▶ Aim of the exercise: With the pictures omitted, output word for word the lines from the one containing "This screenshot has height=479, width=670." through the end of the records.

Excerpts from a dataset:
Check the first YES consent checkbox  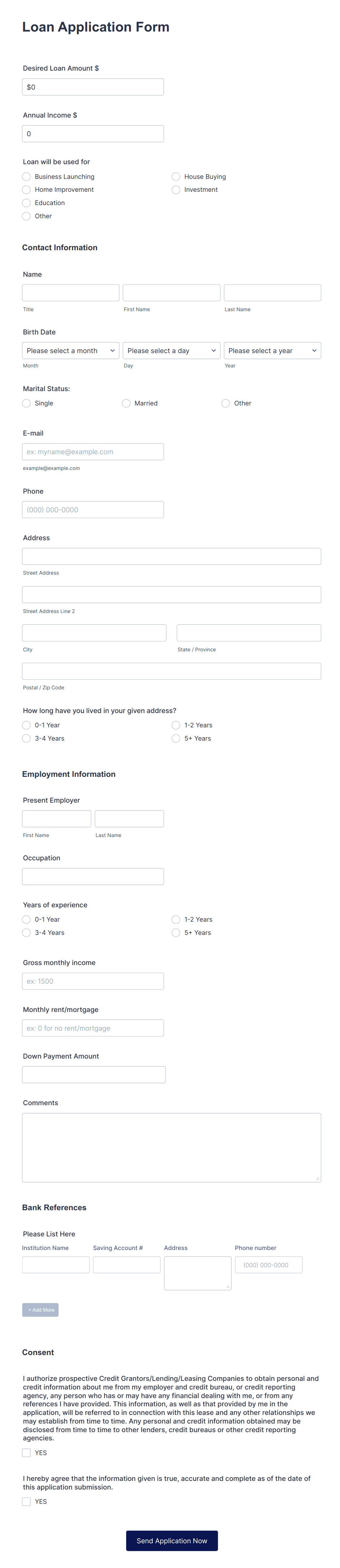[x=26, y=1452]
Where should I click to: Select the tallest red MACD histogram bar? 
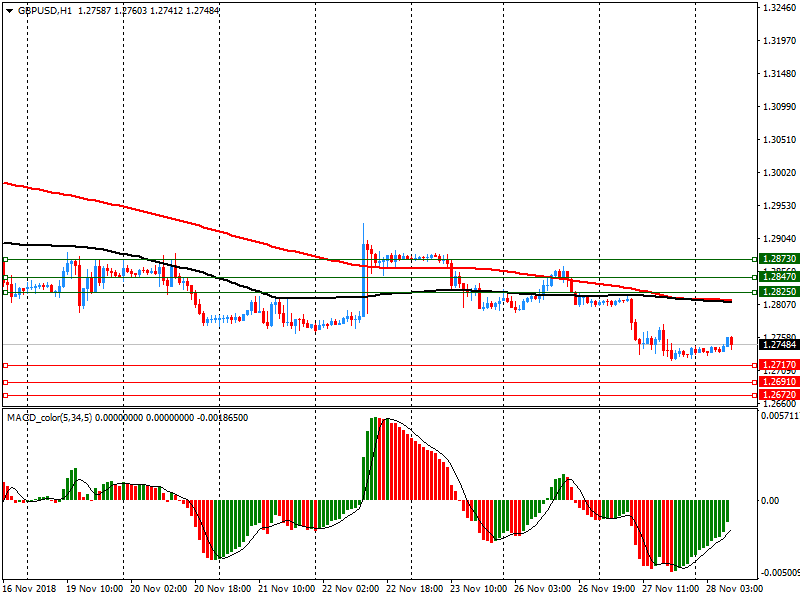click(x=381, y=459)
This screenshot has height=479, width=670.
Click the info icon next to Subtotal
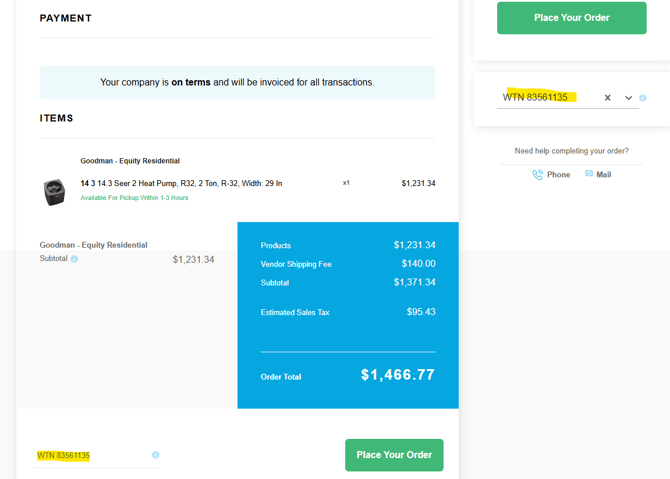[x=74, y=259]
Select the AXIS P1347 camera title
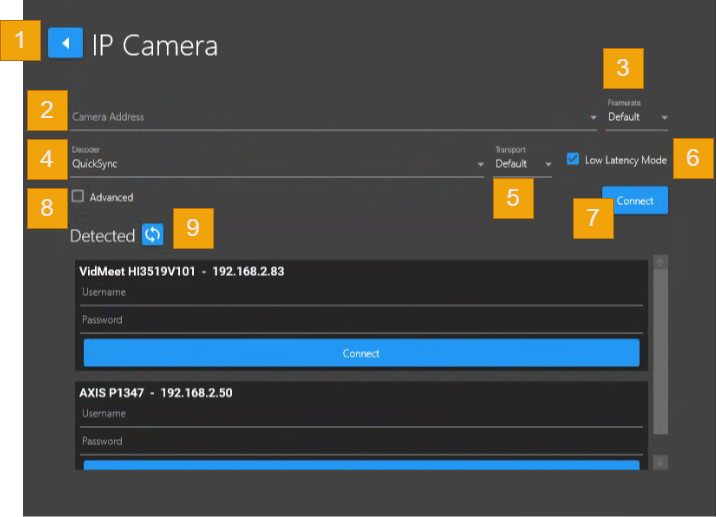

▶ Answer to the exercise:
This screenshot has height=479, width=670.
Click the info icon next to Subtotal
[x=74, y=259]
Select the AXIS P1347 camera title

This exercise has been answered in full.